Limon takes up this view by default.  He reasons that because laughter is ephemeral, expiring in the moment, it cannot be examined after the fact.  Such appraisals are untrustworthy (therefore “Individual recantations are invalid”), whereas the uniformity of visible and audible reactions is undeniable, and the effects accrue regardless.  While hostile audiences pinpoint their critiques – boo’ing at the moment or stating the particularities of their problems (heckling) – laughter gives no clues as to why or how it was funny, simply that it was.  But this sense of uniformity at its base relies on a notion that laughter is visceral, physically affecting the emotions, and therefore unconscious.

Unconscious/Conscious

Limon’s theory of laughter returns us to Freud’s idea that humor attempts to subvert thought and therefore judgment.  This belief stems from Freud’s distinction between the conscious and unconscious.  For Freud, judgment occurs in the conscious.  Conscious thought enforces taboos.  It is only when we react without thought – when the unconscious is victorious over the conscious – that laughter is possible.  This view of laughter as an involuntary response or an eruption of the unconscious has become commonsensical, and is held by everyday people, academics and critics alike (see for instance Bergson; Boskin; Coser; Merrill; Mitchell; Nietz; Schutz). We can see it when comics talk about belly laughs, or “making the audience laugh.” In the hierarchy of humor, these laughs are thought to be the best.

Comics and critics who take this view further argue for a loss of bodily control; mere amusement is insufficient.  Laughter and gasping (e.g. in surprise) are therefore thought to be genuine, visceral responses enacted in the accepted register of humor – that is to say, the physical expression of unconscious emotions.  Any other response thus displays the imposition of thought, which then constitutes the content as “not humor.”

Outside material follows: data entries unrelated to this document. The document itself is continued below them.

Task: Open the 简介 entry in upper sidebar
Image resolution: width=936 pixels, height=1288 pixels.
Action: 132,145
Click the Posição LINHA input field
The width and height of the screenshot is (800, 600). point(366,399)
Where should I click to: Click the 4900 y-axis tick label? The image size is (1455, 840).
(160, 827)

By this logic, any audience member who is moved to thought – to judgment – is no longer audience to a humorous act, but to something else.  So from this frame, anyone who boos, heckles, critiques or protests – especially after the fact – is cut out of humorous audiences – “To criticize a joke is to miss it” (Limon, 12).  In each case, by taking up the act, thoughtfully engaging it and responding in a manner other than laughter, such audiences constitute it as consequential, and therefore not humorous.

Trivial/Consequential

Laughs, as the expected response to humor, are treated by many people as universal signs that the joke has not achieved any political end (whether or not this is true).  Limon states, paraphrasing Freud, that “there is ‘no process that resembles “judging”’ in [laughter’s] vicinity” (12). Because the pleasure of humor is derived from an eruption of the unconscious, it is incapable of being subsumed within the realm of judgment, thought and therefore incapable of having any meaningful effect.

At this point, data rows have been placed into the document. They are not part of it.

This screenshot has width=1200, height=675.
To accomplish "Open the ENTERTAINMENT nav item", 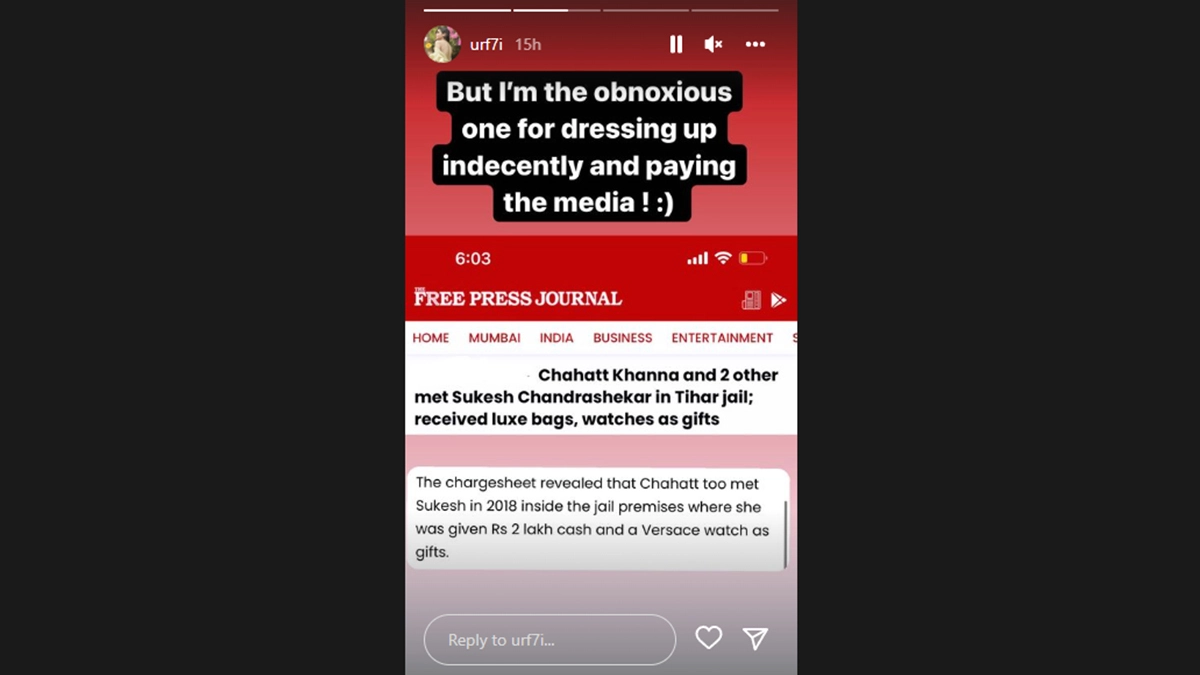I will point(722,338).
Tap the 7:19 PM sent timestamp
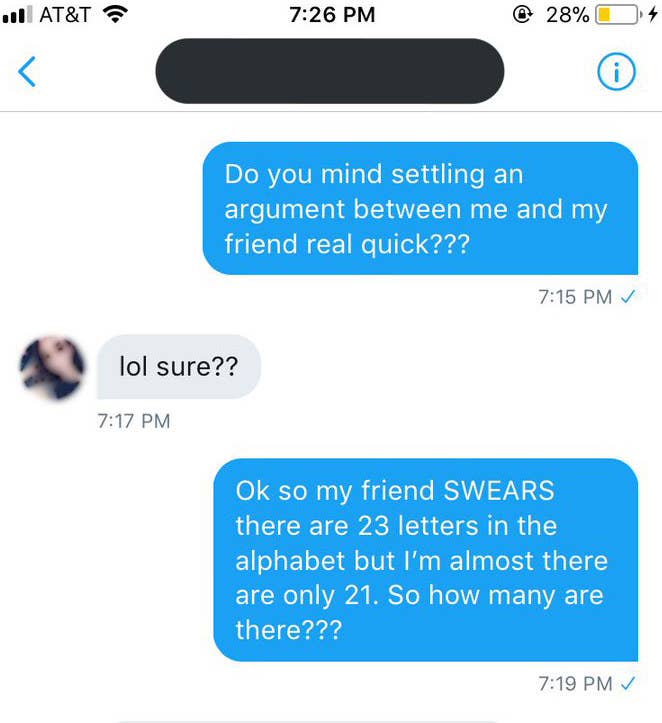Viewport: 662px width, 723px height. click(575, 683)
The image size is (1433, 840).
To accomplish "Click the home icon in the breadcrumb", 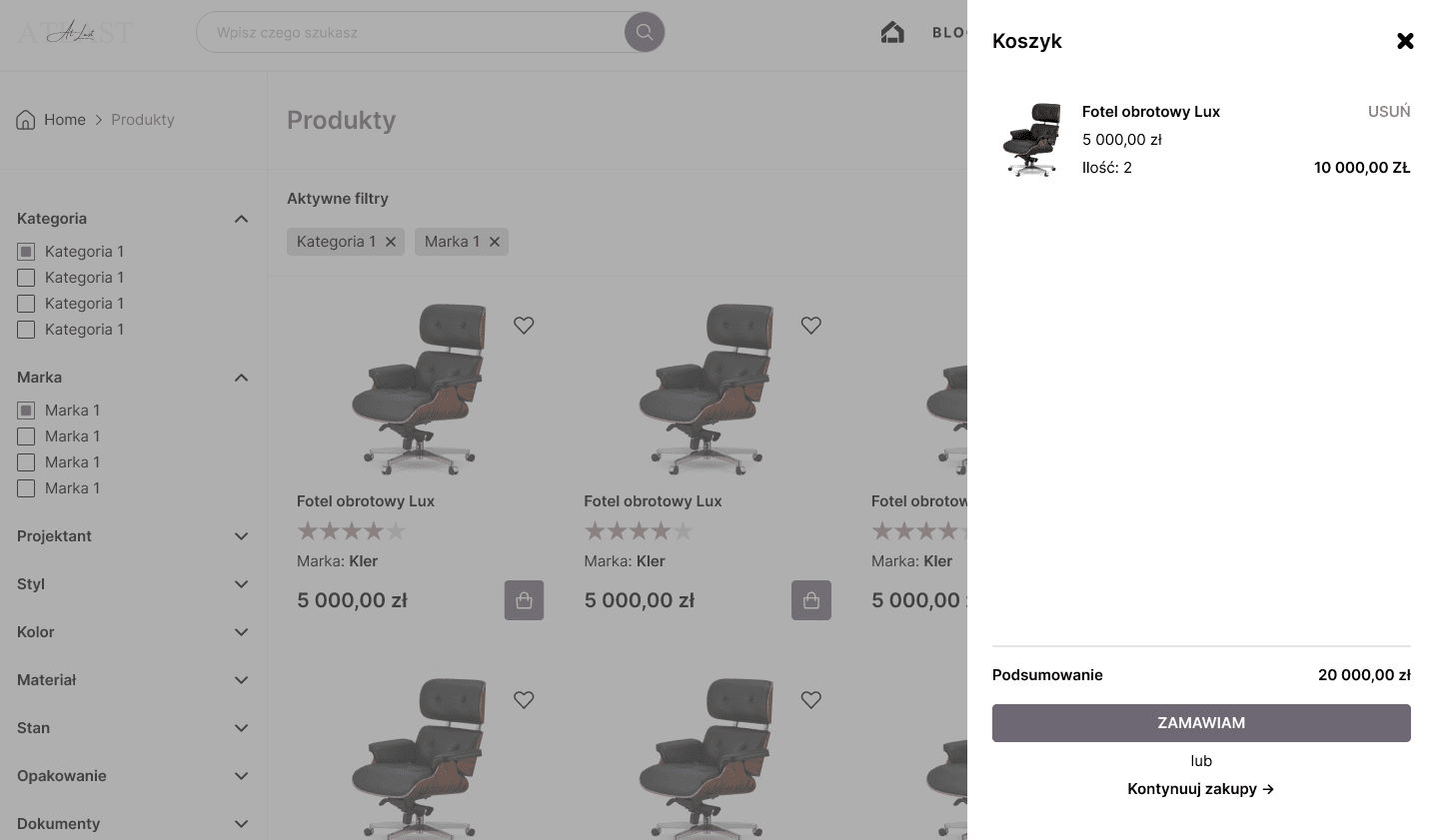I will [25, 119].
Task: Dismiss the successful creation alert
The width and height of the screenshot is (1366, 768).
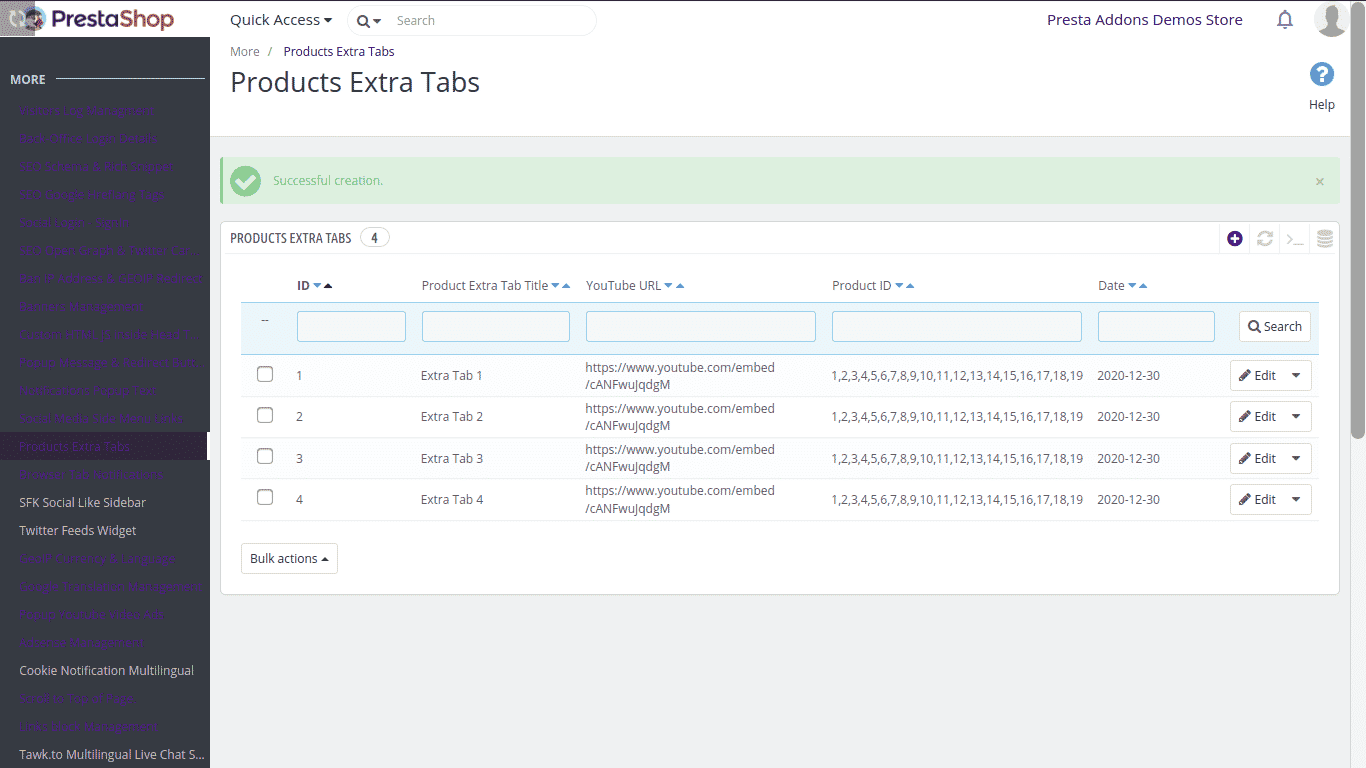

Limon believes that laughter displays an unwillingness to take the content seriously and/or to take action – at least, for the time being.  On the other hand, outrage would seem to display that the joke is not trivial, but consequential and such determination must come not from reaction (as an unconscious, physical act) but from judgment. Outrage comes from audience members’ thought, which distances the reaction from the unconscious and therefore the joke from the trivial, and this distance is what comics need to bridge in order to “make people laugh.”  However, comics must also overcome physical and temporal distance.

Presence/Distance

The requirement of an unconscious, visceral, physical reaction limits the correct use of term “audience” to those physically present.  Many theorists of stand-up implicitly reference the traditional live audience that witnesses and responds to the stand-up act (see for instance Borns; Gilbert; Limon; Stebbins).  As Borns states, stand-up comedy is not just “live, but living – an organic, growing, developing monologue that is as reactive as it is active,” and this could only occur in front of a live audience, or a series thereof (16).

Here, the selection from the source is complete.